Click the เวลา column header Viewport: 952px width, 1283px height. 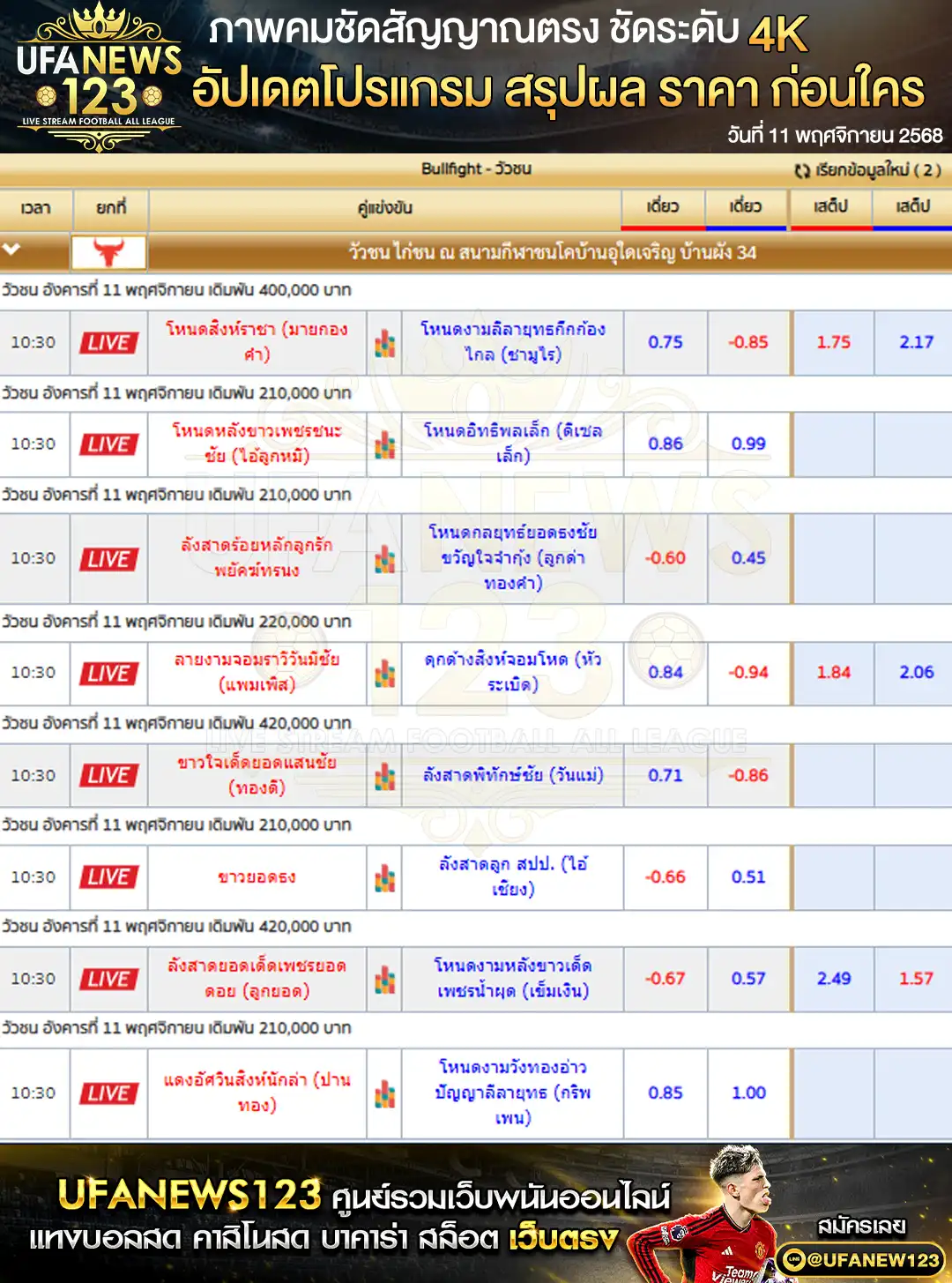35,207
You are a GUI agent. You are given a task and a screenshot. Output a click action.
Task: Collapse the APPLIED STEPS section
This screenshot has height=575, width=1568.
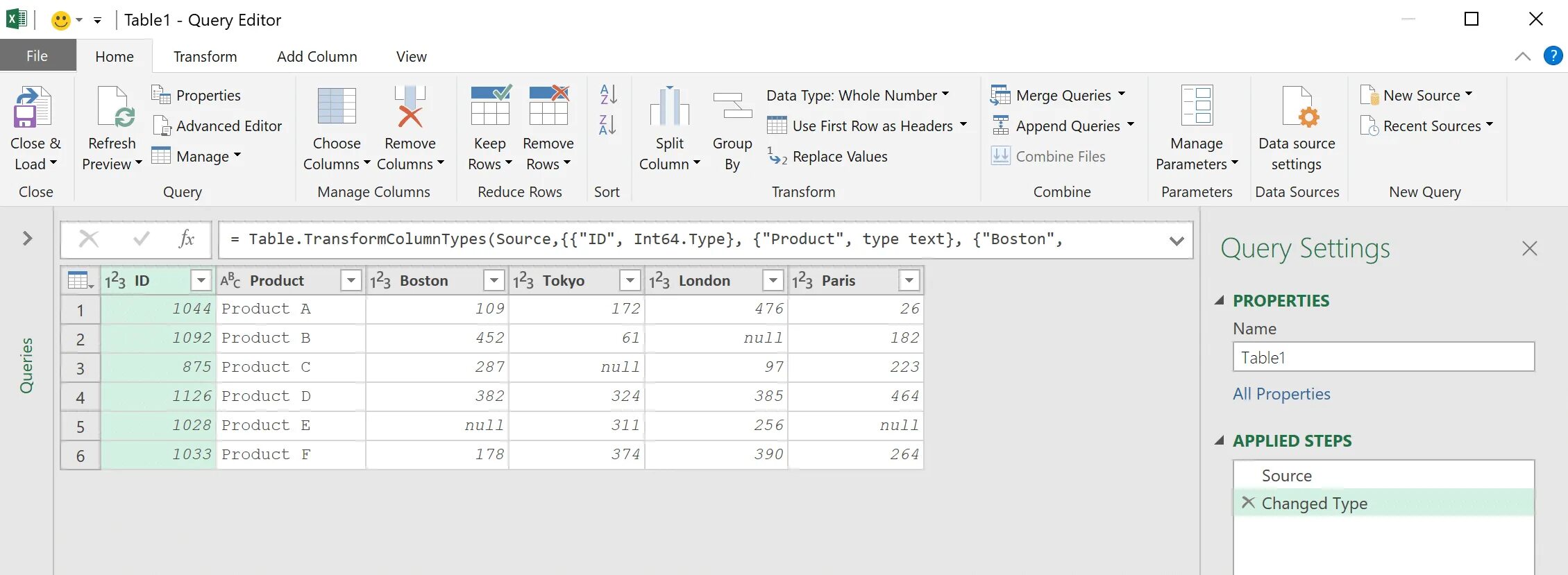pos(1219,440)
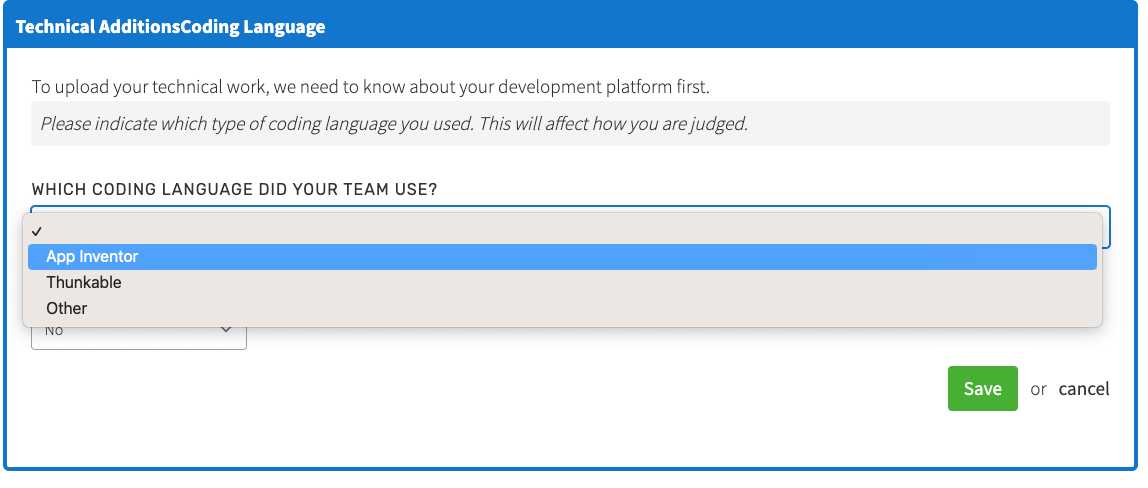1148x488 pixels.
Task: Click the blue dialog header bar
Action: [700, 27]
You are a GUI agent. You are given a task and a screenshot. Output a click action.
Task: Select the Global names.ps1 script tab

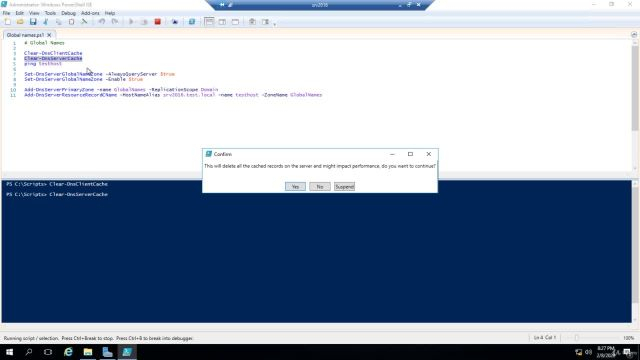tap(25, 35)
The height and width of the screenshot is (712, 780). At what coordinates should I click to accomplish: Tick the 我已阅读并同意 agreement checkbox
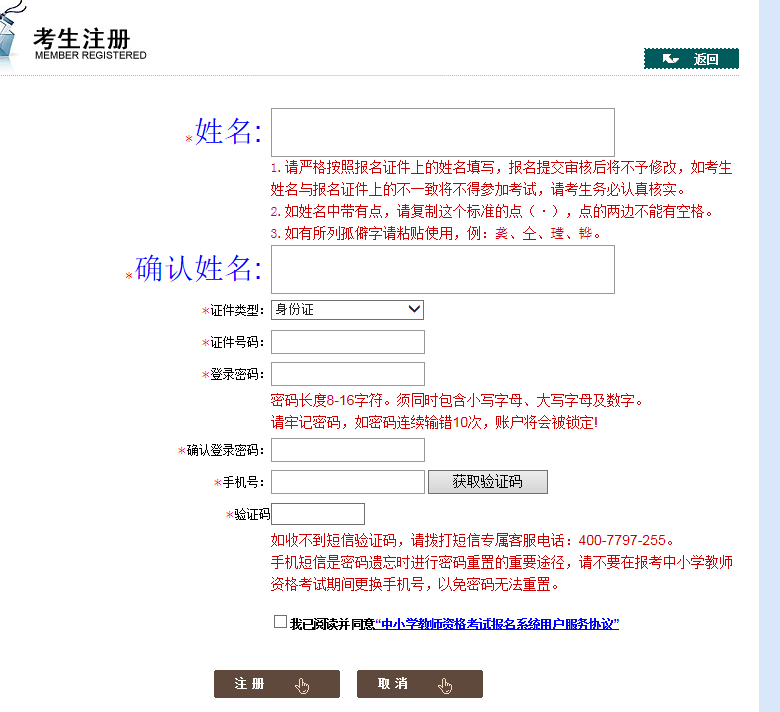point(280,622)
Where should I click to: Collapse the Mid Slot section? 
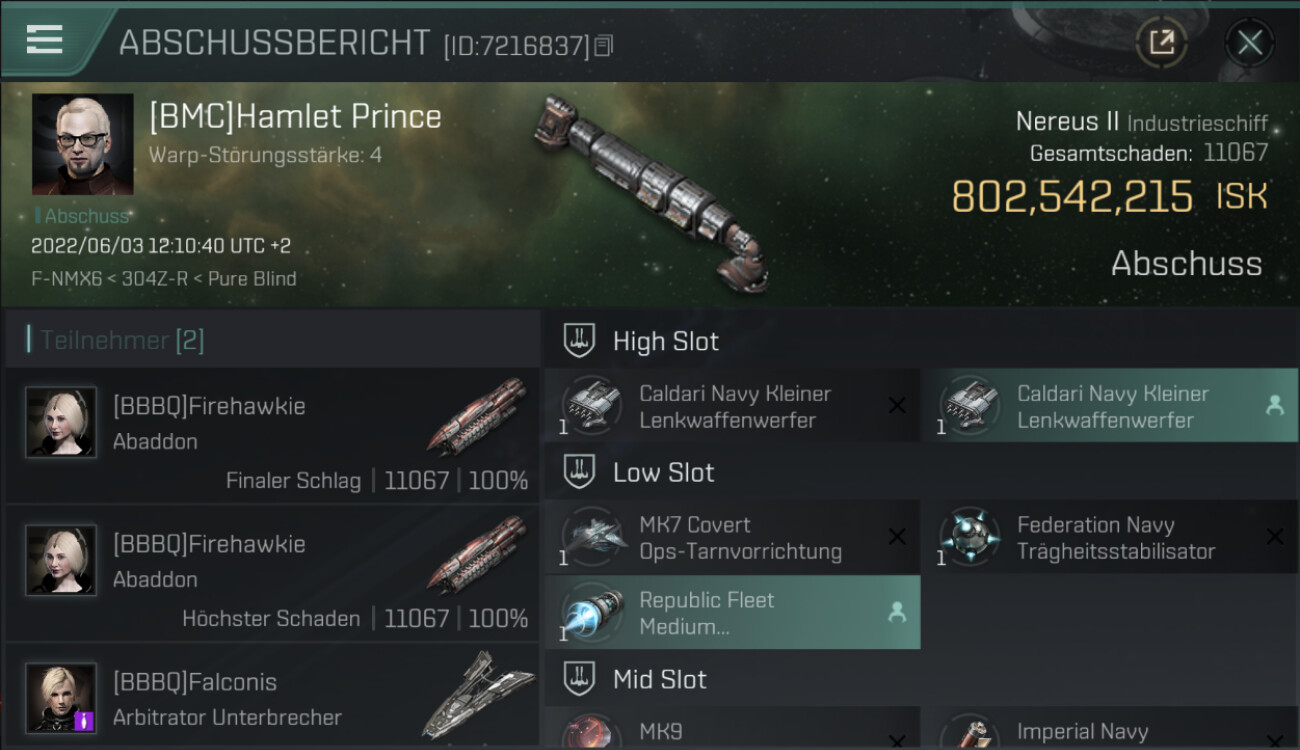579,680
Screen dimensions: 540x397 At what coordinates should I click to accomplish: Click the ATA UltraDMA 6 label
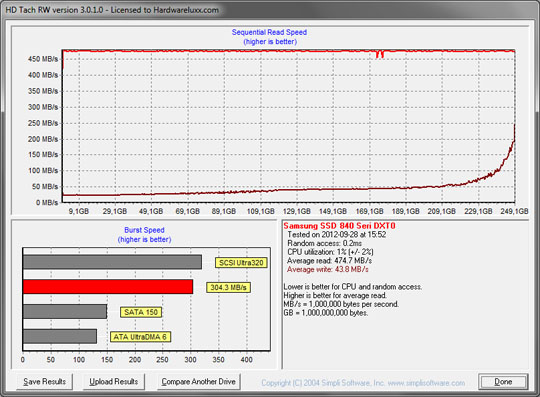pyautogui.click(x=140, y=337)
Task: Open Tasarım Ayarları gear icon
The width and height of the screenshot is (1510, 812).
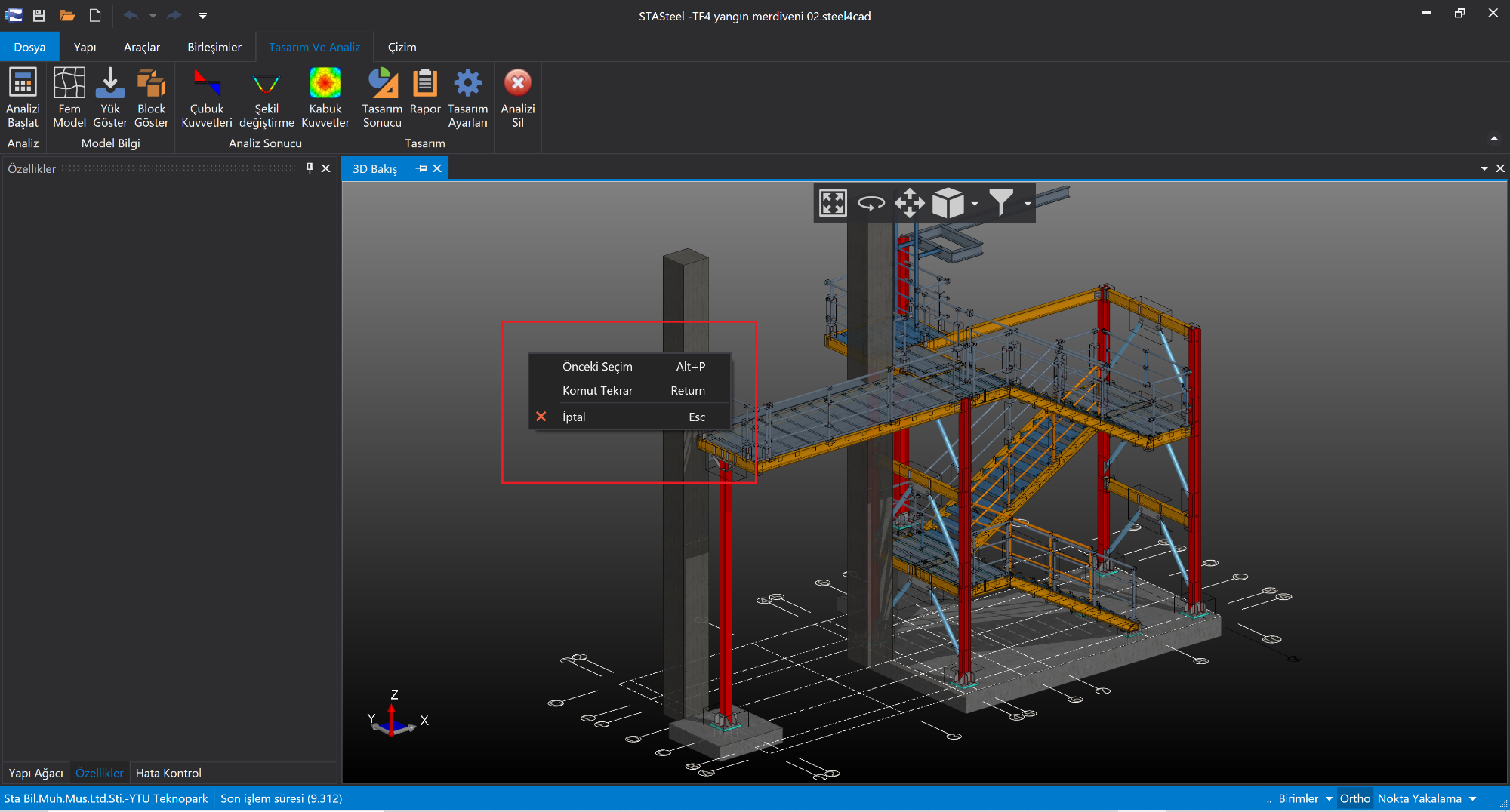Action: tap(467, 84)
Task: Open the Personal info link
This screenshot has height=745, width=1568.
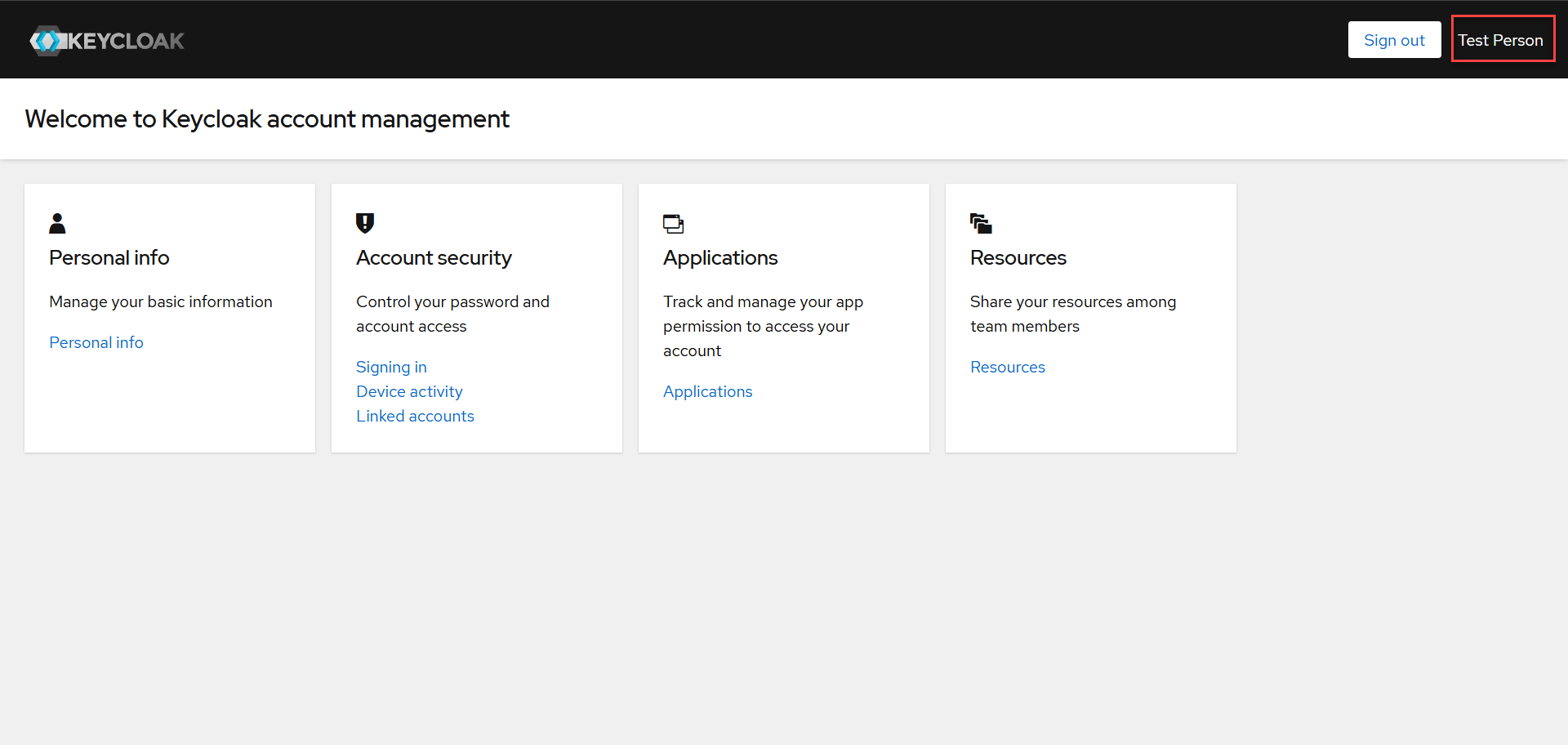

_ _ _ _ _ _ _

* Instructions to follow:
The answer consists of the lines above that include the word "Open", each copied exactly.

* Task solution:
Task: Open Tasarım Ayarları gear icon
Task: Open the Personal info link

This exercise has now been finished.